___ Available records ___

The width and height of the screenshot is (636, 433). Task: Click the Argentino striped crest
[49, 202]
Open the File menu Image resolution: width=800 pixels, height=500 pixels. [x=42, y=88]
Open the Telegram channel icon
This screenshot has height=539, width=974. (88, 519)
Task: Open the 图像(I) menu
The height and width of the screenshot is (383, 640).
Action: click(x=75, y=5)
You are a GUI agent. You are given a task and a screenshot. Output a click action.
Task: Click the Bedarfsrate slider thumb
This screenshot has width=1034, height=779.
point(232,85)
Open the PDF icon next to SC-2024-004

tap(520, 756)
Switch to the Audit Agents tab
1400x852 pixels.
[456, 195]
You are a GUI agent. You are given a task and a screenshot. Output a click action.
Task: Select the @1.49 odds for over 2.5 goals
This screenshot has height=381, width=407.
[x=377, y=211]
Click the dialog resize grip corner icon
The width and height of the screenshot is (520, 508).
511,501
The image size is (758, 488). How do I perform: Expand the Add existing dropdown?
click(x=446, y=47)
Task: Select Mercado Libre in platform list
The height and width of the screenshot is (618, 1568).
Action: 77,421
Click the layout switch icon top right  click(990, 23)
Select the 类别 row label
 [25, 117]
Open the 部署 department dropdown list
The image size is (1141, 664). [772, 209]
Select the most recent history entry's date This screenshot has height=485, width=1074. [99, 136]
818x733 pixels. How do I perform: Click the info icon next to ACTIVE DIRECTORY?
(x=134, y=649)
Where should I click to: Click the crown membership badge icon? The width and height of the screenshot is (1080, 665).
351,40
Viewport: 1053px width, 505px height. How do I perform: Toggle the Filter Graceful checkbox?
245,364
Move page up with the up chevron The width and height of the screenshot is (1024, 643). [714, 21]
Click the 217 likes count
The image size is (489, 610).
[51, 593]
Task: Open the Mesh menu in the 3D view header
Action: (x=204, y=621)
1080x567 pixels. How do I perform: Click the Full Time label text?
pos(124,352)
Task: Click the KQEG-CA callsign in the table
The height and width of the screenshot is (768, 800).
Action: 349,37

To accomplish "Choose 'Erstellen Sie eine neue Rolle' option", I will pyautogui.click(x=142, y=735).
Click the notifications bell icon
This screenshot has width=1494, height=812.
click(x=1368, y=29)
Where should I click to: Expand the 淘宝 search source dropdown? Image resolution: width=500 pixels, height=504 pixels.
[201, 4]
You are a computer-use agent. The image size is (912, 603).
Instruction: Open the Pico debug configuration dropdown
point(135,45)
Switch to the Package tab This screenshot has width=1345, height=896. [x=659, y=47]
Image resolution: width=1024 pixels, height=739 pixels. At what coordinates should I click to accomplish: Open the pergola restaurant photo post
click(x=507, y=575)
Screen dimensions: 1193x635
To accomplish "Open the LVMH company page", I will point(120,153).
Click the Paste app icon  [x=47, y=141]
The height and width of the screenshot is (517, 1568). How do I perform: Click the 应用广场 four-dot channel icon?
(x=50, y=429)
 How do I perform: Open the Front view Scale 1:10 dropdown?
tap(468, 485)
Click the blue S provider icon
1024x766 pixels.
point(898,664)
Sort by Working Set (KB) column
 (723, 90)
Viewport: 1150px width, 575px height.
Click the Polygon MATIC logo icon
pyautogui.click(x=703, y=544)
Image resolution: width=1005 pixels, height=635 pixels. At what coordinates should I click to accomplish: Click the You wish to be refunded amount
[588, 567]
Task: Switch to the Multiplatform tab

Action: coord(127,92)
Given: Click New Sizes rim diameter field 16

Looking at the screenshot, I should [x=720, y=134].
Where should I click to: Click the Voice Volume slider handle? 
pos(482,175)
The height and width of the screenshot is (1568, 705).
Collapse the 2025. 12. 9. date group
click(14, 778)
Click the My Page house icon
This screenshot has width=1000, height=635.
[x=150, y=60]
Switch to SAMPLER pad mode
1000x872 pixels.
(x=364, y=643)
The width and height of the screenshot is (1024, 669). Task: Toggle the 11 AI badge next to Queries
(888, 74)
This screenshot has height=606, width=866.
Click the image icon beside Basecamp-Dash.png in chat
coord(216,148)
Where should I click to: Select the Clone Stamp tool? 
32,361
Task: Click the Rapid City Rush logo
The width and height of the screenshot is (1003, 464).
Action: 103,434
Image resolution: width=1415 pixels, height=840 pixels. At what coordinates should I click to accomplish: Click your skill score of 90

___

| Requirements |
Copy every one of the lines above word for word, with nothing changed or left out.

| Written solution |
The width and height of the screenshot is (636, 433). Task: Click the Argentino striped crest
[49, 202]
Open the File menu Image resolution: width=800 pixels, height=500 pixels. [x=42, y=88]
Open the Telegram channel icon
This screenshot has height=539, width=974. (88, 519)
Task: Open the 图像(I) menu
The height and width of the screenshot is (383, 640).
Action: click(x=75, y=5)
You are a GUI agent. You are given a task and a screenshot. Output a click action.
Task: Click the Bedarfsrate slider thumb
This screenshot has width=1034, height=779.
point(232,85)
Open the PDF icon next to SC-2024-004

tap(520, 756)
Switch to the Audit Agents tab
1400x852 pixels.
[456, 195]
You are a GUI agent. You are given a task and a screenshot. Output a click action.
Task: Select the @1.49 odds for over 2.5 goals
This screenshot has height=381, width=407.
[x=377, y=211]
Click the dialog resize grip corner icon
The width and height of the screenshot is (520, 508).
511,501
The image size is (758, 488). How do I perform: Expand the Add existing dropdown?
click(x=446, y=47)
Task: Select Mercado Libre in platform list
The height and width of the screenshot is (618, 1568).
Action: 77,421
Click the layout switch icon top right  click(990, 23)
Select the 类别 row label
 [25, 117]
Open the 部署 department dropdown list
The image size is (1141, 664). [772, 209]
Select the most recent history entry's date This screenshot has height=485, width=1074. [99, 136]
818x733 pixels. How do I perform: Click the info icon next to ACTIVE DIRECTORY?
(x=134, y=649)
Where should I click to: Click the crown membership badge icon? The width and height of the screenshot is (1080, 665).
351,40
Viewport: 1053px width, 505px height. How do I perform: Toggle the Filter Graceful checkbox?
245,364
Move page up with the up chevron The width and height of the screenshot is (1024, 643). [714, 21]
Click the 217 likes count
The image size is (489, 610).
[51, 593]
Task: Open the Mesh menu in the 3D view header
Action: (x=204, y=621)
1080x567 pixels. How do I perform: Click the Full Time label text?
pos(124,352)
Task: Click the KQEG-CA callsign in the table
The height and width of the screenshot is (768, 800).
Action: 349,37

To accomplish "Choose 'Erstellen Sie eine neue Rolle' option", I will pyautogui.click(x=142, y=735).
Click the notifications bell icon
This screenshot has width=1494, height=812.
click(x=1368, y=29)
Where should I click to: Expand the 淘宝 search source dropdown? Image resolution: width=500 pixels, height=504 pixels.
[201, 4]
You are a computer-use agent. The image size is (912, 603).
Instruction: Open the Pico debug configuration dropdown
point(135,45)
Switch to the Package tab This screenshot has width=1345, height=896. [x=659, y=47]
Image resolution: width=1024 pixels, height=739 pixels. At what coordinates should I click to accomplish: Open the pergola restaurant photo post
click(x=507, y=575)
Screen dimensions: 1193x635
To accomplish "Open the LVMH company page", I will point(120,153).
Click the Paste app icon  [x=47, y=141]
The height and width of the screenshot is (517, 1568). How do I perform: Click the 应用广场 four-dot channel icon?
(x=50, y=429)
 How do I perform: Open the Front view Scale 1:10 dropdown?
tap(468, 485)
Click the blue S provider icon
1024x766 pixels.
point(898,664)
Sort by Working Set (KB) column
 (723, 90)
Viewport: 1150px width, 575px height.
Click the Polygon MATIC logo icon
pyautogui.click(x=703, y=544)
Image resolution: width=1005 pixels, height=635 pixels. At what coordinates should I click to accomplish: Click the You wish to be refunded amount
[588, 567]
Task: Switch to the Multiplatform tab

Action: coord(127,92)
Given: Click New Sizes rim diameter field 16

Looking at the screenshot, I should [x=720, y=134].
Where should I click to: Click the Voice Volume slider handle? 
pos(482,175)
The height and width of the screenshot is (1568, 705).
Collapse the 2025. 12. 9. date group
click(14, 778)
Click the My Page house icon
This screenshot has width=1000, height=635.
[x=150, y=60]
Switch to SAMPLER pad mode
1000x872 pixels.
(x=364, y=643)
The width and height of the screenshot is (1024, 669). Task: Toggle the 11 AI badge next to Queries
(888, 74)
This screenshot has height=606, width=866.
Click the image icon beside Basecamp-Dash.png in chat
coord(216,148)
Where should I click to: Select the Clone Stamp tool? 
32,361
Task: Click the Rapid City Rush logo
The width and height of the screenshot is (1003, 464).
Action: 103,434
Image resolution: width=1415 pixels, height=840 pixels. At what coordinates should I click to accomplish: Click your skill score of 90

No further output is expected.